LISTA DE EXERCÍCIOS:
• a. Transcreva, do texto sobre Rubens, o trecho entre "Foi permitido à" e "numa escola latina.", inclusive.
• b. Reproduza sem alterações as linhas dos registros entre a que contém "Task: Focus the room number field for 205" e a que contém "The height and width of the screenshot is (934, 700).", inclusive.

TRECHO DO TEXTO:
───
Rubens teve uma vida atribulada e extremamente produtiva. Artista, diplomata e chefe de família, ainda encontrava tempo e disposição para ensinar e comandar uma oficina ativa e prolífica.
Ironicamente, o mais célebre pintor da escola flamenga não conheceu Flandres antes dos 10 anos de idade, pois nasceu e cresceu na região da Vestfália, em terras germânicas. Seu pai, Jan Rubens, jurista de renome, fugira de Antuérpia em 1568 para escapar à perseguição religiosa (embora nascido católico, era suspeito de ter simpatias calvinistas), estabelecendo-se em Colônia. Ali se tornou conselheiro jurídico de Ana da Saxônia, casada com Guilherme, o Taciturno, Príncipe de Orange. Jan e Ana tiveram um romance, e ela engravidou. Não fosse a intervenção de sua esposa, Maria, mulher corajosa e de caráter resoluto, ele provavelmente teria pago o adultério com a vida. Graças a ela, sua pena foi bem mais branda: o banimento puro e simples para a cidadezinha de Siegen, na Vestfália; ali, em 28 de junho de 1577, nasceu o sexto dos sete filhos de Maria. A criança foi batizada com o nome de Peter Paul — em flamengo, Peeter Pauwel — embora adulto ele costumasse assinar adotando a forma italiana, Pietro Pauolo.
Foi permitido à família retornar a Colônia no ano seguinte, e em março de 1587 Jan Rubens morreu. Logo depois, a viúva Maria decidiu voltar a Antuérpia com os três filhos que ainda restavam — Peter Paul, seu irmão Philip, três anos mais velho, e uma irmã, Blandina, com cerca de 20 anos (três haviam morrido na infância, o filho mais velho abandonara a família). Os meninos já haviam recebido do pai os princípios de uma boa educação e, para completar sua formação, foram matriculados numa escola latina.
Em 1590, a vida escolar de Peter Paul chegou ao fim, e ele passou a viver à própria custa. Com 13 anos, tornou-se pajem da família da Condessa de Lalaing. Ali assimilou os modelos da vida cortesã, que se revelariam de grande utilidade no futuro. No entanto, não permaneceu com a condessa por muito tempo, pois já havia decidido seguir a carreira artística, inscrevendo-se como aprendiz de pintor no estúdio de Tobias Verhaecht, um parente por afinidade.
───
[Dados de apontamento de alvos]
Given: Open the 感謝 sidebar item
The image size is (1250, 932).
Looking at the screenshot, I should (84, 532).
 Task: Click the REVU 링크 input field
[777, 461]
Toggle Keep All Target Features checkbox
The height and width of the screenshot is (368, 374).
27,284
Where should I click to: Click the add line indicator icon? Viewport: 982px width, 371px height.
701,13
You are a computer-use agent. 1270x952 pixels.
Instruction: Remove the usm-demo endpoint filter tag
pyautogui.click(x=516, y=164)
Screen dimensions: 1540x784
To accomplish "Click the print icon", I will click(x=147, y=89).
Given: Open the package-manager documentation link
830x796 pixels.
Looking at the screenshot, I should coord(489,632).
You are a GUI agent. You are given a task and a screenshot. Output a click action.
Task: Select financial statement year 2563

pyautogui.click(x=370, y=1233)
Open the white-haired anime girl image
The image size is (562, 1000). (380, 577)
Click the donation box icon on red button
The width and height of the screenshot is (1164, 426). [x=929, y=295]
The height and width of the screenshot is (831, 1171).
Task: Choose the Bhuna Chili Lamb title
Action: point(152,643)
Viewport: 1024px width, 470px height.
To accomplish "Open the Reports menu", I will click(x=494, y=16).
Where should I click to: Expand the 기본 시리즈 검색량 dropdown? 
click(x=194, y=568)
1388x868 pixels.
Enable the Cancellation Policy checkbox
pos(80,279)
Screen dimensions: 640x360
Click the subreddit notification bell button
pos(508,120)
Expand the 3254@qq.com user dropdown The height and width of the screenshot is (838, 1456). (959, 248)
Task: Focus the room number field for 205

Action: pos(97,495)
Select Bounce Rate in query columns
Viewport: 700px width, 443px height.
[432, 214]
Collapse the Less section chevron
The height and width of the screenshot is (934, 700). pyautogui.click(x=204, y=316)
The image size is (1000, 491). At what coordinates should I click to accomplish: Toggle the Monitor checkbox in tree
───
AS RESPOSTAS:
• a.
Foi permitido à família retornar a Colônia no ano seguinte, e em março de 1587 Jan Rubens morreu. Logo depois, a viúva Maria decidiu voltar a Antuérpia com os três filhos que ainda restavam — Peter Paul, seu irmão Philip, três anos mais velho, e uma irmã, Blandina, com cerca de 20 anos (três haviam morrido na infância, o filho mais velho abandonara a família). Os meninos já haviam recebido do pai os princípios de uma boa educação e, para completar sua formação, foram matriculados numa escola latina.

• b.
Task: Focus the room number field for 205

Action: pos(97,495)
Select Bounce Rate in query columns
Viewport: 700px width, 443px height.
[432, 214]
Collapse the Less section chevron
The height and width of the screenshot is (934, 700). pyautogui.click(x=204, y=316)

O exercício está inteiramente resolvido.